▸ EXERCISE PROMPT: Reproduce the items verbatim, starting at the line that contains "Locate an element" and continuing through the end of the items, with the pictures left out.

※

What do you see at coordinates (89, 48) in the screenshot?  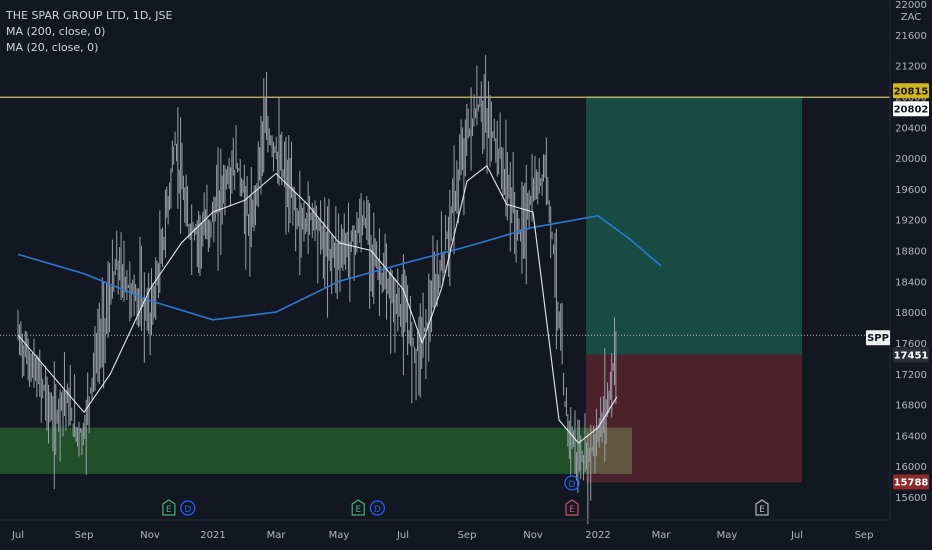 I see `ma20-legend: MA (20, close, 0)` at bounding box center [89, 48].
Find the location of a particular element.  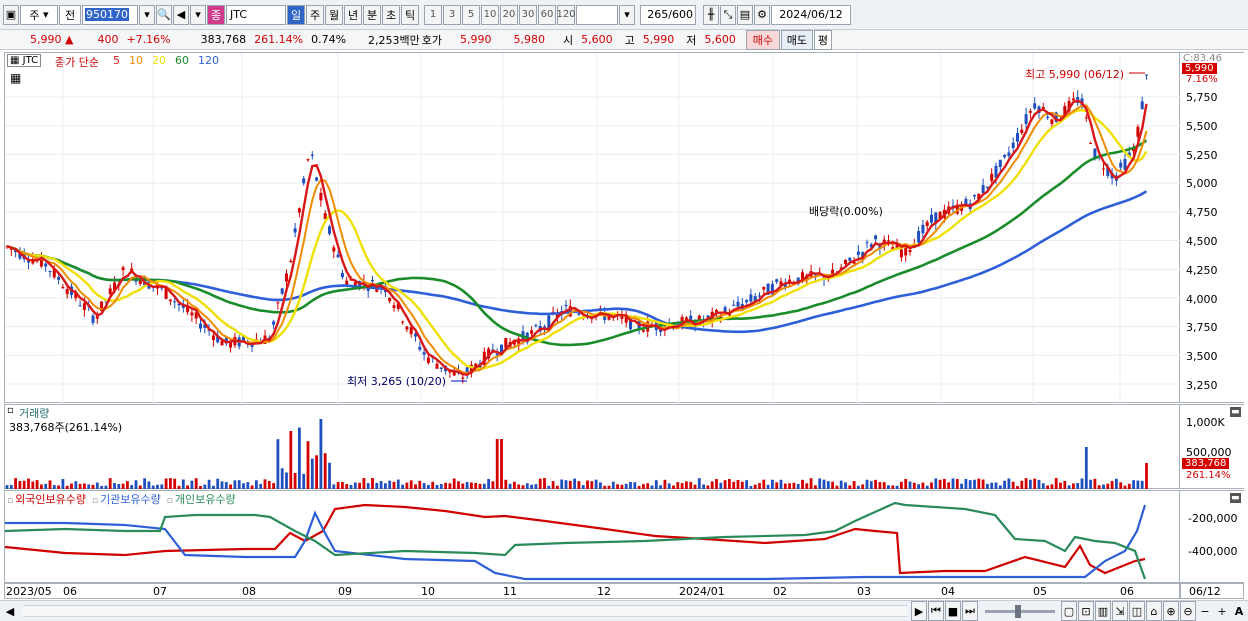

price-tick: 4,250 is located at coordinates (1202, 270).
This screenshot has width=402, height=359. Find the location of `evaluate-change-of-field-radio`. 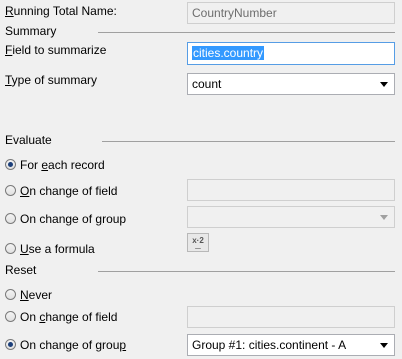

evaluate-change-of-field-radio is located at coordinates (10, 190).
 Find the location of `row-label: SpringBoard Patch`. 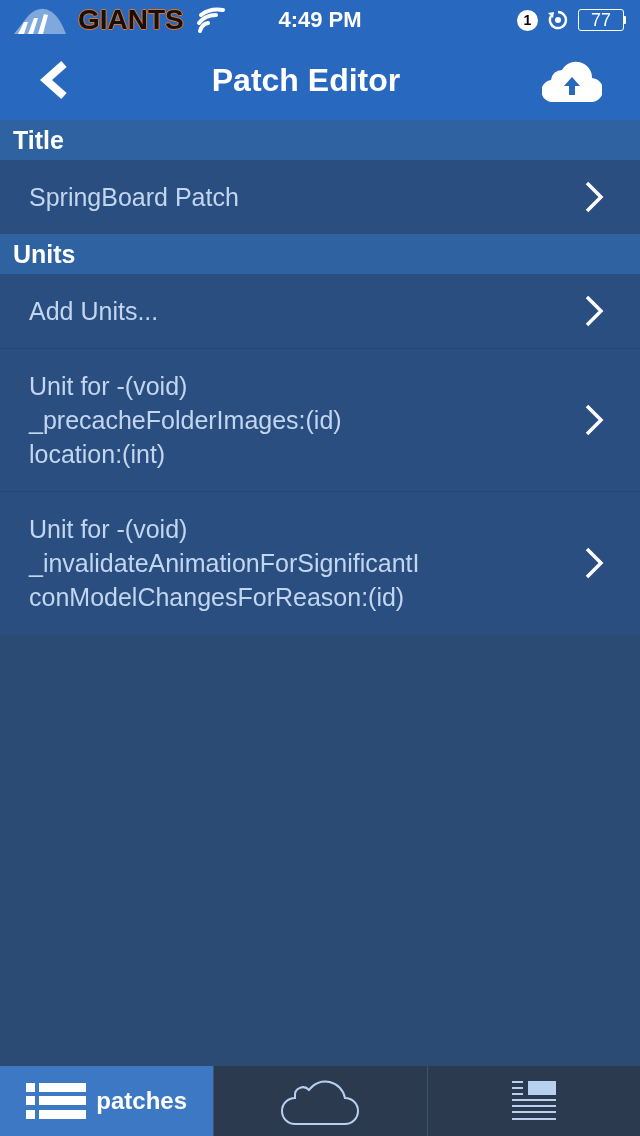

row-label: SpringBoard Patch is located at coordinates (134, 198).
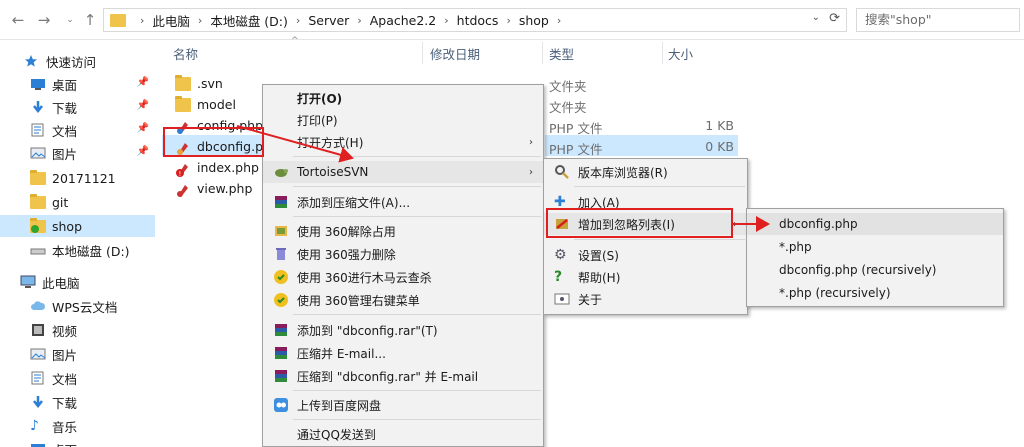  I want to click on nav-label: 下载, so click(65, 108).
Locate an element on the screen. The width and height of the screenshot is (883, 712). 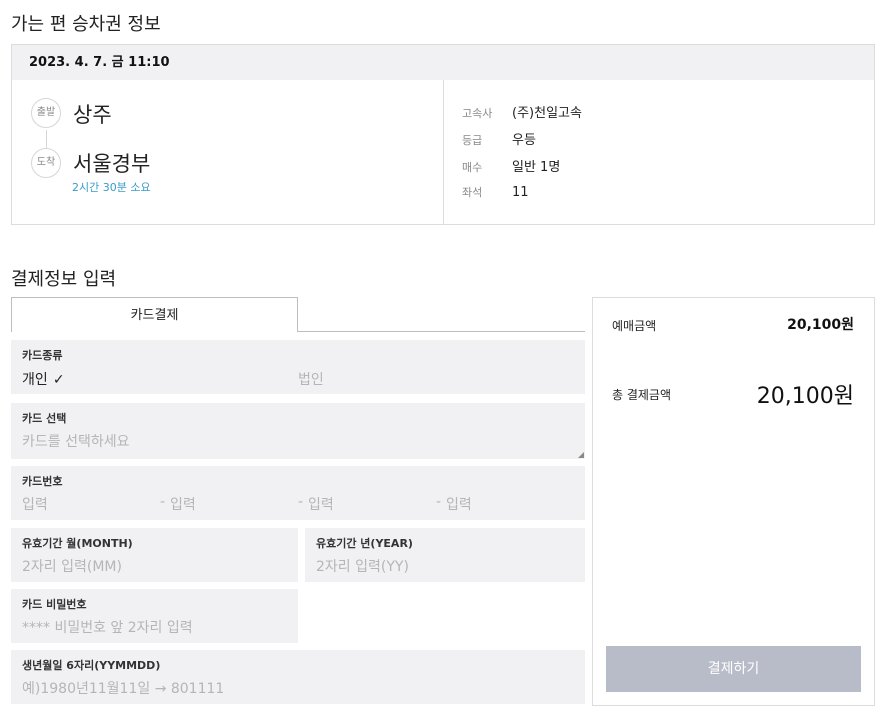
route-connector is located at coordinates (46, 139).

※

▸ WRITTEN SOLUTION:
Locate an element on the screen. The width and height of the screenshot is (883, 712). 
route-connector is located at coordinates (46, 139).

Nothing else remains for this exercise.